Talamasca: The Secret Order is the third television series in AMC Networks’ expanding Anne Rice Immortal Universe, joining Interview with the Vampire (retitled to The Vampire Lestat in its third season) and Mayfair Witches. Fans got their first glimpse at the new series during San Diego Comic-Con 2025 when the first teaser trailer was released. At SDCC, ComicBook spoke with Talamasca co-showrunners John Lee Hancock and Mark Lafferty, along with cast members Nicholas Denton (Guy Anatole), Celine Buckens (Doris), Maisie Richardson-Sellers (Olive), and William Fichtner (Jasper) about the series, including how Talamasca stands apart from its predecessors.
Videos by ComicBook.com
“It is different,” Hancock said. “All three [are] under the same tint, in the same world, but each unique. And the Talamasca is an organization that Anne Rice mentioned in books, but there was no book specific to it. So, we had a lot of runway to do kind of what we wanted to do with it, based on her ideas about it and several characters that she had created and things like that. So, we kind of have our own world, but the other worlds exist alongside.”
“If you’re an Anne Rice fan and you’ve seen the other shows, like, it’s the show for you,” Lafferty added. “But also, you don’t have to be the biggest fan in order to have access to the show and appreciate it. It’s its own thing, but it totally rhymes and intersects with the other two shows.”

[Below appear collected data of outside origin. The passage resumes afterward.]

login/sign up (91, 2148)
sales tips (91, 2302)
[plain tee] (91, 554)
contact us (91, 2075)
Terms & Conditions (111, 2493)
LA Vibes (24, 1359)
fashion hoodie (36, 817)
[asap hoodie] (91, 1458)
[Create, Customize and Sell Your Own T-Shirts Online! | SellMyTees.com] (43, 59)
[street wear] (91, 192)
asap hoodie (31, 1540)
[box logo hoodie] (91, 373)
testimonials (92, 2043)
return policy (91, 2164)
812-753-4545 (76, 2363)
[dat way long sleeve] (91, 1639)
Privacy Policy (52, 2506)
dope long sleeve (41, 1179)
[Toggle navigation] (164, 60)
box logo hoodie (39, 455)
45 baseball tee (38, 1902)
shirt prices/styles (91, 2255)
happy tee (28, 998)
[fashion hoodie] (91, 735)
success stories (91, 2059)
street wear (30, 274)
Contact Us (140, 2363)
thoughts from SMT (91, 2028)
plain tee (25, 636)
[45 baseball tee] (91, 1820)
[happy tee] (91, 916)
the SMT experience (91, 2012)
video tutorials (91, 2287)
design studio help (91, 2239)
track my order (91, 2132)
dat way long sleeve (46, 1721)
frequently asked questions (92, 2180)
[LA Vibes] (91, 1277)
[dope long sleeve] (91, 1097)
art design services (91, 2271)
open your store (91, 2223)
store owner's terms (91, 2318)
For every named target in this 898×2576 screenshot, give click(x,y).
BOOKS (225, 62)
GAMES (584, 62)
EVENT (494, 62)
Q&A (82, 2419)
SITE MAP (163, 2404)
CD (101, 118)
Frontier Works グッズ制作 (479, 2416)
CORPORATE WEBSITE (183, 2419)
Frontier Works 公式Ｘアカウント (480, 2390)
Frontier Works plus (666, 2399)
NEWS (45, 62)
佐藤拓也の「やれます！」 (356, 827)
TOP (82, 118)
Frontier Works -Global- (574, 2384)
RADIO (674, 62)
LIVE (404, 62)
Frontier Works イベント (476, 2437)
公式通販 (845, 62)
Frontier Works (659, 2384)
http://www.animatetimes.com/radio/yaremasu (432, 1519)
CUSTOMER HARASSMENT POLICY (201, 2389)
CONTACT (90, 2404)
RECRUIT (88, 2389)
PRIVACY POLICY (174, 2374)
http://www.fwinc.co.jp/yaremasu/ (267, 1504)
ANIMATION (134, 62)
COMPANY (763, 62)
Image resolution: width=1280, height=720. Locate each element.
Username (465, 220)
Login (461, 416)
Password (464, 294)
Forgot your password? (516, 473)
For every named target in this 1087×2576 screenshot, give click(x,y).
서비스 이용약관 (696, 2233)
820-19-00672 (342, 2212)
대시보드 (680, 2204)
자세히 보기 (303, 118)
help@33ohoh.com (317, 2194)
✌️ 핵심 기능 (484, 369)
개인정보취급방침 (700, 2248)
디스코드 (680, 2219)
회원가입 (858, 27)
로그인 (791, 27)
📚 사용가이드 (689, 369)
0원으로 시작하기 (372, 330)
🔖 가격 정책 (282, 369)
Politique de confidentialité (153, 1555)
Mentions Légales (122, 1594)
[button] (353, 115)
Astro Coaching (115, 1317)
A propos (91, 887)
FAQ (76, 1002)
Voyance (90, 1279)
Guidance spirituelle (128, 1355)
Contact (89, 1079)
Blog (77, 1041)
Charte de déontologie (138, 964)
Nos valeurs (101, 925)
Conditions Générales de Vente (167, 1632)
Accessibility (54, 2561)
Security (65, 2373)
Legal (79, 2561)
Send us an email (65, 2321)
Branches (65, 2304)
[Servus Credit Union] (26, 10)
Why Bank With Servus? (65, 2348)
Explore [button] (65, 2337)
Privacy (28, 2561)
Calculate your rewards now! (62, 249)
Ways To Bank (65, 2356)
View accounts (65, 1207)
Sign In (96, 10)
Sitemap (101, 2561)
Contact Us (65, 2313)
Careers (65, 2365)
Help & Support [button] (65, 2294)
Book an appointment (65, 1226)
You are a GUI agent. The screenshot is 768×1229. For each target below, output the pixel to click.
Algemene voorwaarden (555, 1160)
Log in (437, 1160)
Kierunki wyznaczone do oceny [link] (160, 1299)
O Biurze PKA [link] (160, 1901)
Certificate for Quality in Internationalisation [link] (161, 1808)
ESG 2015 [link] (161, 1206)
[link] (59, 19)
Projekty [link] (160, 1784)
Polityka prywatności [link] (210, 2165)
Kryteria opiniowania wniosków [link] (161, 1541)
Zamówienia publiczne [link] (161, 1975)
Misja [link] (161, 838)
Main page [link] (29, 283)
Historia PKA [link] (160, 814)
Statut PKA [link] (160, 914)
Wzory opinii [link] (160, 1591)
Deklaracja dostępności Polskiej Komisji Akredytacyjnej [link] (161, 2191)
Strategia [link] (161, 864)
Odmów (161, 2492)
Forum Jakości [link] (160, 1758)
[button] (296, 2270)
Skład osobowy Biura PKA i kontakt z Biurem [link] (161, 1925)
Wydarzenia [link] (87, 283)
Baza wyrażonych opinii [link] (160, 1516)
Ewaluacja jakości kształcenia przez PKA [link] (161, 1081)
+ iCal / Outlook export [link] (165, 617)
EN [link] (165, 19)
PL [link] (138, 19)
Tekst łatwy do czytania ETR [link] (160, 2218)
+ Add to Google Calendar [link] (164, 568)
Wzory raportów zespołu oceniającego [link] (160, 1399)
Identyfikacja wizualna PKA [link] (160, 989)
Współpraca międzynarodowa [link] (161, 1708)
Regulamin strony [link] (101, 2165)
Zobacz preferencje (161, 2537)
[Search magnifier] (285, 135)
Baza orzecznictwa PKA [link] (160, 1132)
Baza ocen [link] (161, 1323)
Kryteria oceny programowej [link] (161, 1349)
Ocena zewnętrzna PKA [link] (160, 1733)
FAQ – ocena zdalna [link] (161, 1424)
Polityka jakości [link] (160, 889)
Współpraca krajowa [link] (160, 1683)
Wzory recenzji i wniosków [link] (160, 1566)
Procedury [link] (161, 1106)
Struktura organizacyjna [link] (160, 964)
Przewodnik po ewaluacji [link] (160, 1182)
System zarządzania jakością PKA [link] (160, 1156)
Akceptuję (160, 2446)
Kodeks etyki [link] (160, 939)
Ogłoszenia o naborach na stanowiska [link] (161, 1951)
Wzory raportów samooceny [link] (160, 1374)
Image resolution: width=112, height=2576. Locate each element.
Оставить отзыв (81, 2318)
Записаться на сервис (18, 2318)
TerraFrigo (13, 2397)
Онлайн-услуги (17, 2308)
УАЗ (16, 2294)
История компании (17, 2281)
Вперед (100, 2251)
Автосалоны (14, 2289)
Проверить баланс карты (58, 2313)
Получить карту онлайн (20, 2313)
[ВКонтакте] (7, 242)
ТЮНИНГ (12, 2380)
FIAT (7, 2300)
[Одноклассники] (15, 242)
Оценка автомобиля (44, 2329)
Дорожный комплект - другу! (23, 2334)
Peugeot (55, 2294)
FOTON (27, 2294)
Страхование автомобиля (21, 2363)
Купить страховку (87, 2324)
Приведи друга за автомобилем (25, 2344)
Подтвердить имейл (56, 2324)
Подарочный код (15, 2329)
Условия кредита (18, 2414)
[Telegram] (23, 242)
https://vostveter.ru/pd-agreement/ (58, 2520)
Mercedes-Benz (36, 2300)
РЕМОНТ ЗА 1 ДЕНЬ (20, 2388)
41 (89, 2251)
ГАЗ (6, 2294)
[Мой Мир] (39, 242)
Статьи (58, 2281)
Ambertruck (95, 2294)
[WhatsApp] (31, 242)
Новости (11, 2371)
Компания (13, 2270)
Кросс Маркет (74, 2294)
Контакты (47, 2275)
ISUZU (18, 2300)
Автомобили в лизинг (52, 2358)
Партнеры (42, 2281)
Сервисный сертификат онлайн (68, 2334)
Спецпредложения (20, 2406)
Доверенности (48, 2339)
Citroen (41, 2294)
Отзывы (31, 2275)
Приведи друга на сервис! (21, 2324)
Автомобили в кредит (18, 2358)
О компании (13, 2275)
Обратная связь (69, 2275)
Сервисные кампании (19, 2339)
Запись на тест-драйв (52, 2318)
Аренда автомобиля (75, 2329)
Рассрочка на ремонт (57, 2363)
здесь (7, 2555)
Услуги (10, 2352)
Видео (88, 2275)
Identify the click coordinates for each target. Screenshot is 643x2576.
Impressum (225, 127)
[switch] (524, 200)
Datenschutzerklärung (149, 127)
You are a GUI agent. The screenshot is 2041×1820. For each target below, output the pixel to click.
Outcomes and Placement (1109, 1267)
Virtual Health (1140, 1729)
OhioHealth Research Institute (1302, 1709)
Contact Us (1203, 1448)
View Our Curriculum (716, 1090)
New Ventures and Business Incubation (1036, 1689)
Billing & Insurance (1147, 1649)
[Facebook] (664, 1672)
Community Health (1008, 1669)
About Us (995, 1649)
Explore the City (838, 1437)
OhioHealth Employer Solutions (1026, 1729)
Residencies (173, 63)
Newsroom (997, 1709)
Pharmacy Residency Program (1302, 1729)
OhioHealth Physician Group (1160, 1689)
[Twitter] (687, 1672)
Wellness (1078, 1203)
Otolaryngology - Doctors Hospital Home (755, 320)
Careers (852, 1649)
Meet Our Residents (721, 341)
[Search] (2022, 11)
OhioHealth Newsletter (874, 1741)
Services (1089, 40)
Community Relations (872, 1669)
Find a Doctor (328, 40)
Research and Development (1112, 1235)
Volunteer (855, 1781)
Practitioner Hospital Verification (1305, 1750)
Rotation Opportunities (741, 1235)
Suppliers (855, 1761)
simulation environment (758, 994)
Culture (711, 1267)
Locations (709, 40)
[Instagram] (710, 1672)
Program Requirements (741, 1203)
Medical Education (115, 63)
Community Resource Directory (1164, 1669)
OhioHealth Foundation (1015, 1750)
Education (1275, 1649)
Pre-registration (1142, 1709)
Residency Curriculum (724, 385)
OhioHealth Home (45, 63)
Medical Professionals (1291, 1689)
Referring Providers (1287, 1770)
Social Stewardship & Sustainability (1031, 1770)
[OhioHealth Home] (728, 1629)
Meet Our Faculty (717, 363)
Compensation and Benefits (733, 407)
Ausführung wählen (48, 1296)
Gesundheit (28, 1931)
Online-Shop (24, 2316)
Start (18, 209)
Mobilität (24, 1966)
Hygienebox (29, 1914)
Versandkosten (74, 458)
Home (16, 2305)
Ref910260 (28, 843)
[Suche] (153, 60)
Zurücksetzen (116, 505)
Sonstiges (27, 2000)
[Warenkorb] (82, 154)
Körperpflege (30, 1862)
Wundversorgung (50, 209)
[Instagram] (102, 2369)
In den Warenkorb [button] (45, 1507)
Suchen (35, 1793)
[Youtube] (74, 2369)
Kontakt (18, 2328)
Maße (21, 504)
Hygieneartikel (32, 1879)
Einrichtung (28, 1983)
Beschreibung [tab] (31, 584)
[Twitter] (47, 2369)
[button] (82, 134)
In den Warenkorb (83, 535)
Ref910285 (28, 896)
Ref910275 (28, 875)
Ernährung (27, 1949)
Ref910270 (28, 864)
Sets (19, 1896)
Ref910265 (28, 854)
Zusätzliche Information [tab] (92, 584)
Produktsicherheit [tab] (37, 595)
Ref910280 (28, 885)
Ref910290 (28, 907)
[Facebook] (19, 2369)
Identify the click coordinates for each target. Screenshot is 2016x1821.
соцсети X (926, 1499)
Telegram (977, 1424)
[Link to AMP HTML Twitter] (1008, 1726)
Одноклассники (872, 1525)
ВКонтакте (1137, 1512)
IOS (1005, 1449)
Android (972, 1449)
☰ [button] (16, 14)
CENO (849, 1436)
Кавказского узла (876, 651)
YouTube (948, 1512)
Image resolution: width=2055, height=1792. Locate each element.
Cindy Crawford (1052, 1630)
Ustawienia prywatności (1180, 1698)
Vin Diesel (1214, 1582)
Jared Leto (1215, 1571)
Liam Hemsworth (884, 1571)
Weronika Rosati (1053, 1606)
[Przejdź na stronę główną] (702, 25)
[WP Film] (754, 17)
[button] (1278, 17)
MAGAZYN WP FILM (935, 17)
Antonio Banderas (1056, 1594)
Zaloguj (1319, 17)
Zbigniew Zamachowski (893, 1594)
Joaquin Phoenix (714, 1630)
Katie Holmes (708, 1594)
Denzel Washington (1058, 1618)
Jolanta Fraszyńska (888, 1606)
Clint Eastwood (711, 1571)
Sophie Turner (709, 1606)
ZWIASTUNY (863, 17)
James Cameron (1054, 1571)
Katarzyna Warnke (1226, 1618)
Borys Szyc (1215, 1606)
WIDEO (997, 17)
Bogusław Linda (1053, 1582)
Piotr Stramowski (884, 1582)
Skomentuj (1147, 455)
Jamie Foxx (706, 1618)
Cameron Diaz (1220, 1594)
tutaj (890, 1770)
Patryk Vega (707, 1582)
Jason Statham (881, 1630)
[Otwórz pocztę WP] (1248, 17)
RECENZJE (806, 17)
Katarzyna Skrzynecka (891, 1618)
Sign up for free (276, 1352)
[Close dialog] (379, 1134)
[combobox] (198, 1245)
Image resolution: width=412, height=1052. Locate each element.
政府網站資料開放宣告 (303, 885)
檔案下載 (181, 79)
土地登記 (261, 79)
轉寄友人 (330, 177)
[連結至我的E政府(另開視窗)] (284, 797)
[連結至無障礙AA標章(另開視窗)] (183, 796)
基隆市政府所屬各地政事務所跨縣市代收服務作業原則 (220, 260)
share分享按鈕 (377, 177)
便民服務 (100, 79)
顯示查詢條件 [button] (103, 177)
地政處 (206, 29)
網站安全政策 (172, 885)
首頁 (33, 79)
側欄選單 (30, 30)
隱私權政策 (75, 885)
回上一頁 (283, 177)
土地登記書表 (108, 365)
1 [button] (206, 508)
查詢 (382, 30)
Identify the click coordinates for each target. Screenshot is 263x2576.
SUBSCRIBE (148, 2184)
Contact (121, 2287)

Talmasca: The Secret Order Adds New Stories To Anne Rice’s Universe
Regarding whether it was challenging or more freeing not having to adapt Talamasca from a book, the showrunners agreed that they enjoyed creating their own characters and stories without being restricted by already established plots. “It was nice to have the support of Anne Rice having created it and given it a name and several characters,” Hancock said. “But, for me, Mark can speak to it as well, I found it kind of great to be able to just create what she hadn’t yet created.”
“It was very liberating,” Lafferty said. “It is also great to know that you have this… She’s got a whole canon of stuff that you can always go back to. And having Rolin Jones, who created [the series] Interview with the Vampire, his wealth of knowledge, all the work that those guys did to get us all to where we are today was just incredible. But, yeah, it was nice to have the freedom to be like, we’re not hemmed in by this plot point or this character, we can kind of go our own way.”
Buckens noted how their characters are not in Rice’s books and that she only began reading the novels after filming, preferring to keep the scripts separate from the rest of the author’s work and relying on the world Hancock and Lafferty created. Lead star Denton also agreed with the showrunners that “it is very liberating” for all of them to have more leeway with the material, partly because it allowed the actors to chime in with ideas for their characters.
“I’ve been in projects before where it’s kind of based on sort of real characters or characters that are inside books, and that can be quite difficult for the trainspotters who really love those books to watch it,” Denton said. “They’ll kind of pick apart certain things, but we were given that kind of license from [Hancock and Lafferty] and the characters that they’ve created to add whatever we wanted to it. And it was really, really fun and really exciting. And it’s an incredibly exciting project, and the characters are really real and very octagonal, lots of different sides to all of them.”
Richardson-Sellers added that what makes it “exciting” for her to play new characters in this established universe is that “you don’t know what’s coming next.” She said, “You get the scripts as you’re shooting, so you have no idea what’s around the corner. So, we’re living in the excitement of discovery just like you guys are, and it keeps it very alive, all the interactions between the characters.”
Fichtner shared that he read the first two episodes of Talamasca before meeting Hancock and Lafferty, and then watched the first two seasons of Interview with the Vampire. He explained this made him “appreciate even more” those initial episodes of Talamasca because “it was so different” while still maintaining certain “elements that are spooky and cool” from the Anne Rice Immortal Universe.
Described as a supernatural spy series, the first season of Talamasca: The Secret Order consists of six episodes and centers on those responsible for not only tracking but also containing vampires, witches, and other magical and supernatural creatures around the world.
Denton plays Guy Anatole, officially described as “brilliant, handsome, and sharp on the surface, but he’s always known his mind works a little differently. On the cusp of graduating law school, he is approached by a representative of the Talamasca, a secretive agency that monitors and protects us from the supernatural world. When Guy learns that the Talamasca has been tracking him since his childhood, he falls headlong into a world of secret agents and immortal beings who, up to now, have maintained a fragile balance with the mortal world. But for that balance to hold, and for Guy to survive, he will have to learn to embrace the dark, treacherous depths of his true and singular self.”
Talamasca also stars Elizabeth McGovern (Downton Abbey) and Jason Schwartzman (Mountainhead).
Talamasca: The Secret Order debuts Sunday, October 26th, on AMC and AMC+.